As filed with the Securities and Exchange Commission on December 28, 2016. | Registration No. 333-130243 |
UNITED STATES
SECURITIES AND EXCHANGE COMMISSION
Washington, DC 20549
POST-EFFECTIVE AMENDMENT NO. 1
TO
FORM S-8
REGISTRATION STATEMENT
UNDER THE SECURITIES ACT OF 1933
KENTUCKY FIRST FEDERAL BANCORP
(Exact name of registrant as specified in its charter)
United States |
61-1484858 | |
(State or other jurisdiction of incorporation or organization) |
(IRS Employer Identification No.) |
655 Main Street
Hazard, Kentucky 41701
(502) 223-1638
(Address, including zip code, and telephone number,
including area code, of registrant's principal executive offices)
Kentucky First Federal Bancorp 2005 Equity Incentive Plan
(Full title of the plan)
Don D. Jennings Chief Executive Officer Kentucky First Federal Bancorp, Inc. 655 Main Street Hazard, Kentucky 41701 (502) 223-1638 (Name, address, including zip code, and telephone number, including area code, of agent for service) |
Copies to: Edward G. Olifer, Esq. Kilpatrick Townsend & Stockton LLP 607 14th Street, NW, Suite 900 Washington, DC 20005 (202) 508-5800
|
Indicate by check mark whether the registrant is a large accelerated filer, an accelerated filer, a non-accelerated filer, or a smaller reporting company. See the definitions of “large accelerated filer,” “accelerated filer” and “smaller reporting company” in Rule 126-2 of the Exchange Act. (Check one):
Large accelerated filer ¨ | Accelerated filer ¨ |
Non-accelerated filer ¨ (Do not check if a smaller reporting company) | Smaller reporting company x |
EXPLANATORY NOTE
This Post-Effective Amendment No. 1 relates to the Registration Statement on Form S-8 (the “Registration Statement”) filed with the Securities and Exchange Commission on December 9, 2005 by Kentucky First Federal Bancorp, a United States corporation (the “Registrant”):
Registration Statement on Form S-8, File No. 333-130243, registering 589,702 shares of common stock, par value $0.01 per share, for issuance under the Kentucky First Federal Bancorp 2005 Equity Incentive Plan.
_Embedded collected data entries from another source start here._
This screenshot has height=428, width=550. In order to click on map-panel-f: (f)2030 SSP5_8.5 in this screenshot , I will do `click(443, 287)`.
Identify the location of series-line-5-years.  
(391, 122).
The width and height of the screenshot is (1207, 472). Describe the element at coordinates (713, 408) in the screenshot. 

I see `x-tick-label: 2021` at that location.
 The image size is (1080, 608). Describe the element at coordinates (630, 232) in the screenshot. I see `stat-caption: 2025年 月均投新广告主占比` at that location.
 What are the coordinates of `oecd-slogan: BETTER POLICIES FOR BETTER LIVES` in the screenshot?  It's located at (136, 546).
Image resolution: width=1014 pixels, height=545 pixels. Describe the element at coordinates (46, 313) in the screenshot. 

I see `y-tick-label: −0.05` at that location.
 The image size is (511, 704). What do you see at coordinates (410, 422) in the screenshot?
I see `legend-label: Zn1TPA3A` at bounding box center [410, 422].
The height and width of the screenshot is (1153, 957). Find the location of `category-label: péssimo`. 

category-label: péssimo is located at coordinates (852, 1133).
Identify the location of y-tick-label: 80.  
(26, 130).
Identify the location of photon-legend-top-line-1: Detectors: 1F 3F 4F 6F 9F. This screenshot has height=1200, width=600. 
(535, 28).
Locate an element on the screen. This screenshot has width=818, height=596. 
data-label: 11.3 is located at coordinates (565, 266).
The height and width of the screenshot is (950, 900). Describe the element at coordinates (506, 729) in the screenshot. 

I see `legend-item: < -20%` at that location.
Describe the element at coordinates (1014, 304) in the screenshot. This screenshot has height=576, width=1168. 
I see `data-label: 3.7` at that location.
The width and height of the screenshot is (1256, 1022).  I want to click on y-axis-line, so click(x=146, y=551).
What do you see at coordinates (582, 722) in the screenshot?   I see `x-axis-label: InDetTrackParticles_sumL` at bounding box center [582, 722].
In accordance with an undertaking made by the Registrant in the Registration Statement to remove from registration, by means of a post-effective amendment, any of the securities registered under the Registration Statement that remain unsold or unissued at the termination of the offering, the Registrant hereby removes from registration all securities previously registered under the Registration Statement that have not been sold or otherwise issued as of the date of this Post-Effective Amendment.
SIGNATURES
Pursuant to the requirements of the Securities Act of 1933, the Registrant certifies that it has reasonable grounds to believe that it meets all of the requirements for filing on Form S-8 and has duly caused this registration statement to be signed on its behalf by the undersigned, thereunto duly authorized, in the City of Frankfort, Commonwealth of Kentucky on December 28, 2016.
KENTUCKY FIRST FEDERAL BANCORP. | |||
By: | /s/ R. Clay Hulette | ||
R. Clay Hulette | |||
Vice President and Chief Financial Officer | |||
(principal financial officer) | |||
No other person is required to sign this Post-Effective Amendment to the Registration Statement in reliance upon Rule 478 of the Securities Act.